Monday, April 15, 2013

All the Pretty Horses

Despite a pretty good cast and crew, All the Pretty Horses is kind of derivative. Matt Damon stars as a rancher's hand leaving to strike out on his own around the 1950s. Directed by Billy Bob Thornton from a book by Cormac McCarthy.

Damon plays John Cole, a ranch hand who leaves his home in Texas with his friend Lacey Rawlins (Henry Thomas). The death of Cole's father means his estranged mother has taken control of the ranch, leaving Cole pretty penniless. From Texas they head for Mexico to find work, and on the way they meet young runaway Jimmy Blevins (Lucas Black) whose braggadocio leads them to believe his horse is stolen. They want nothing of him and leave him behind, but he comes along anyway, and his horse is lost in a storm. Blevins sees the horse in a Mexican town and aims to steal it back, splitting up the group, and this begins some serious trouble for all the guys.

Cole and Rawlins do find some work on the ranch of a rich Mexican (Ruben Blades), with Cole catching the eye of his lovely daughter Alejandra (Penelope Cruz). Although Cole impresses the father, her aunt frowns on their relationship, doing what she can to warn him off as well as trying to reason with him to leave Alejandra's reputation unsoiled, especially by a manual laborer such as himself. The two guys get arrested later as accomplices to murder and horse thieving with Blevins. Cole does his utmost to defend himself as well as the others, while trying to stay alive in the seedy and bleak prison setting.

While the acting is not bad (although Damon and Thomas' accents are not that great, the supporting cast are pretty good in their roles), the plot and script feels really contrived and watered down, and the character arcs are like so many other films. Cole goes through a sort of coming of age as he experiences cruelties and life lessons (he's supposed to be in his teens), but his romance with Alejandra is really bland and nothing is really original about it--they're just two attractive people brought together by happenstance and hormones and the film doesn't show that they have anything in common. Cole also seems to have a lot of skills that the film doesn't really give any history to, until he needs to fight or shoot or whatever; the film doesn't show enough backstory to him or any of the other characters nor any kind of historical elements that would let us know what might be going on in Texas or Mexico. Characters come and go in the vicinity of Cole's life but once they are not physically in the picture, the film doesn't mention them at all. Like when Cole is in jail, there's no moping about Alejandra, or no real worrying about his fate. A connective emotion for the audience seems to be missing throughout the film.

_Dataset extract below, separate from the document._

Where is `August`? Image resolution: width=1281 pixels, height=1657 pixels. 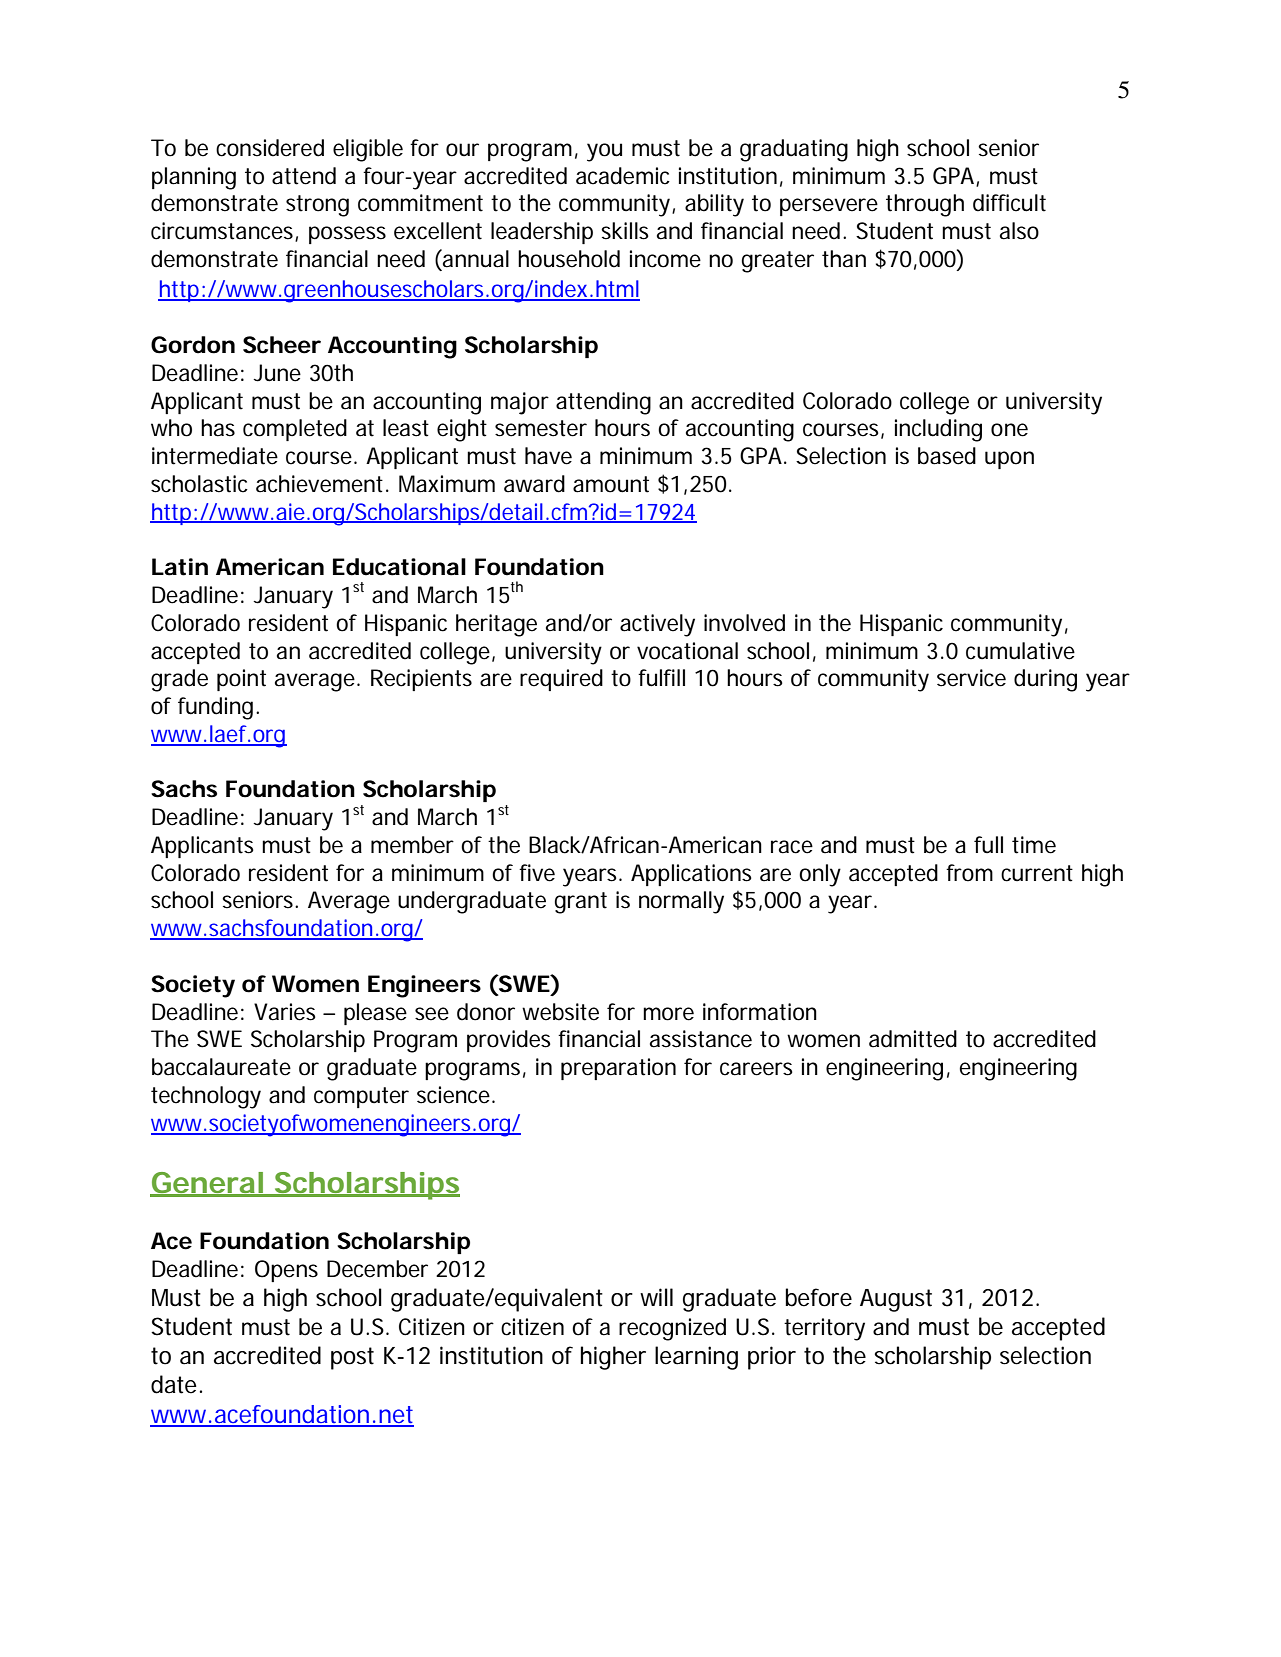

The film is very good looking, with a nice rustic feel and keeping to unglamorous sets such as the cantina, the prison and the bunkhouses. Lucas Black as Blevins was a believable cowboy character but he felt incidental to the plot and Cole's story; his character is the catalyst that brings trouble upon them, but he like the others are not referred to often enough. The actress who played the grandmother was also good. I liked the small moment when an old man who Cole had helped comes back to help him.